Abstract Pancreatic ductal adenocarcinoma (PDAC) is expected by 2020 to become the second most common cause of cancer-related deaths globally. The 5-year overall survival rate for patients with locally advanced nonresectable (LANR) PDAC is ~12%, likely because of the inherent resistance to conventional radio- and chemotherapy and the fact that the majority of pancreatic cancer patients present with advanced disease. While median overall survival (mOS) for chemoradiotherapy is 15.2 months, mOS determined from a retrospective analysis of patients with LANR PDAC treated with carbon ion therapy (CIRT) and concurrent gemcitabine was 21.5 months. Recently, UTSW initiated a randomized multi-institutional phase III trial (CIPHER) comparing CIRT to intensity-modulated radiation therapy for LANR PDAC. In conjunction with CIPHER, we initiated preclinical studies to exploit genetic vulnerabilities amenable to CIRT vs.
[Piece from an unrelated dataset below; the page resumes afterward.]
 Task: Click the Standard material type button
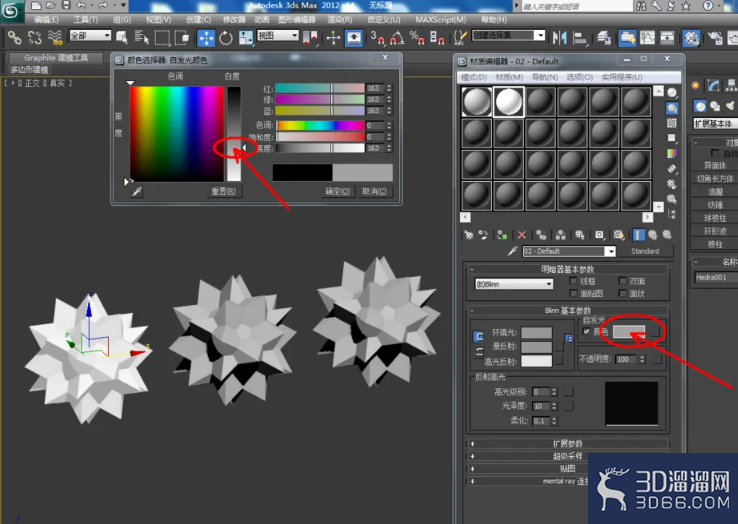click(x=645, y=251)
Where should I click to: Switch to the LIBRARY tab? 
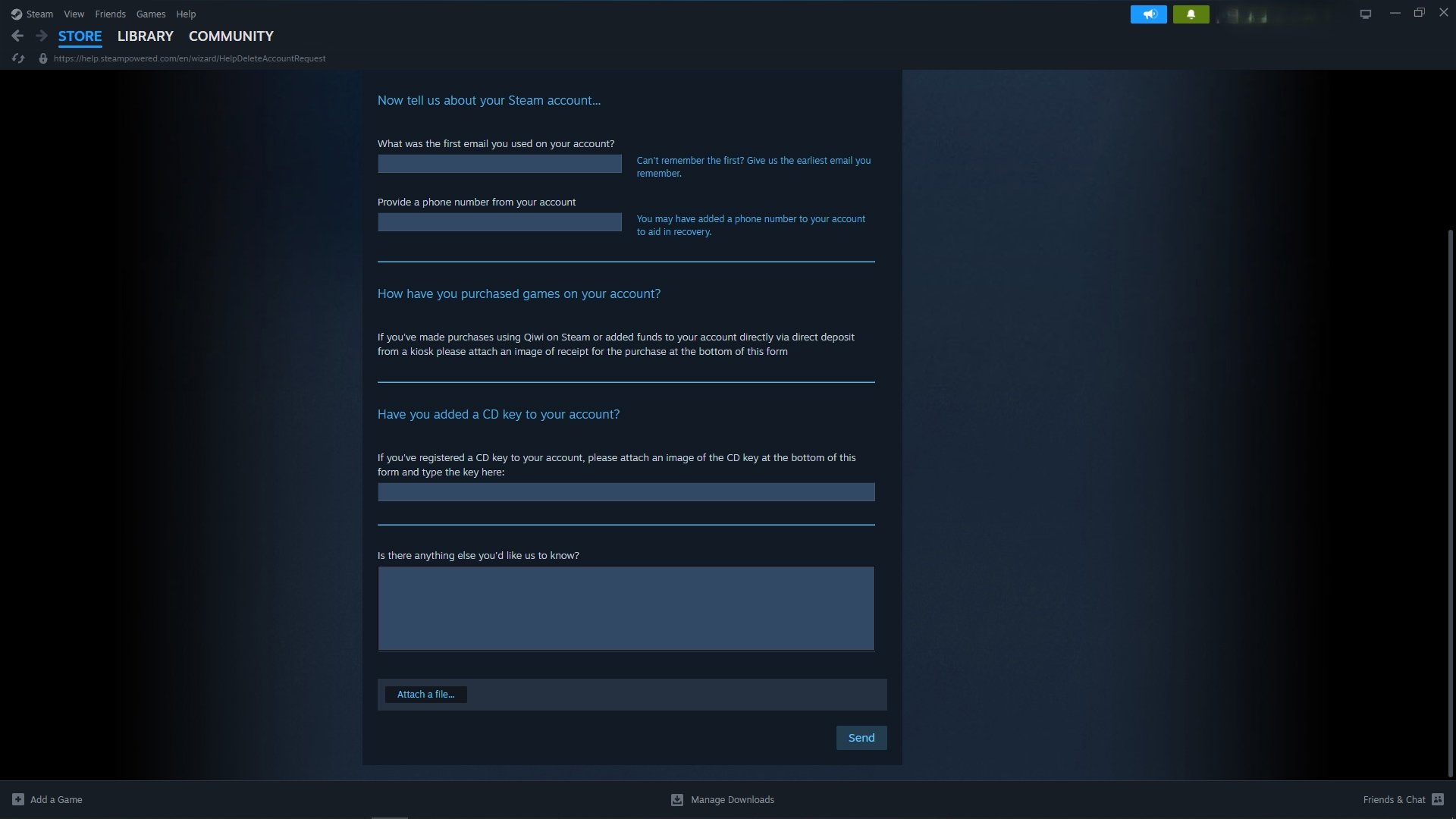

IMRT. Eight PDAC cell lines with known genetic backgrounds were exposed to g-rays and 12C ions to determine the range of relative biologic effectiveness of 12C ion exposure. A specific area of interest is the DNA damage response given the vulnerability of tumor cells with slight deficiencies in genes associated with homologous recombination or replication fork maintenance to 12C ion exposure that is not seen with g-rays. Other endpoints being examined include differences in cell signaling that may affect inflammatory and immune responses, alterations to the microenvironment, or other signaling pathways that may identify druggable targets for combination with CIRT. Citation Format: Janapriya Saha, Michael D. Story, Anthony Davis, Brock J. Sishc. Examining the differential cellular response of pancreatic cancer cell lines to 12C vs. photon irradiation [abstract]. In: Proceedings of the AACR Special Conference on Pancreatic Cancer: Advances in Science and Clinical Care; 2019 Sept 6-9; Boston, MA. Philadelphia (PA): AACR; Cancer Res 2019;79(24 Suppl):Abstract nr B51.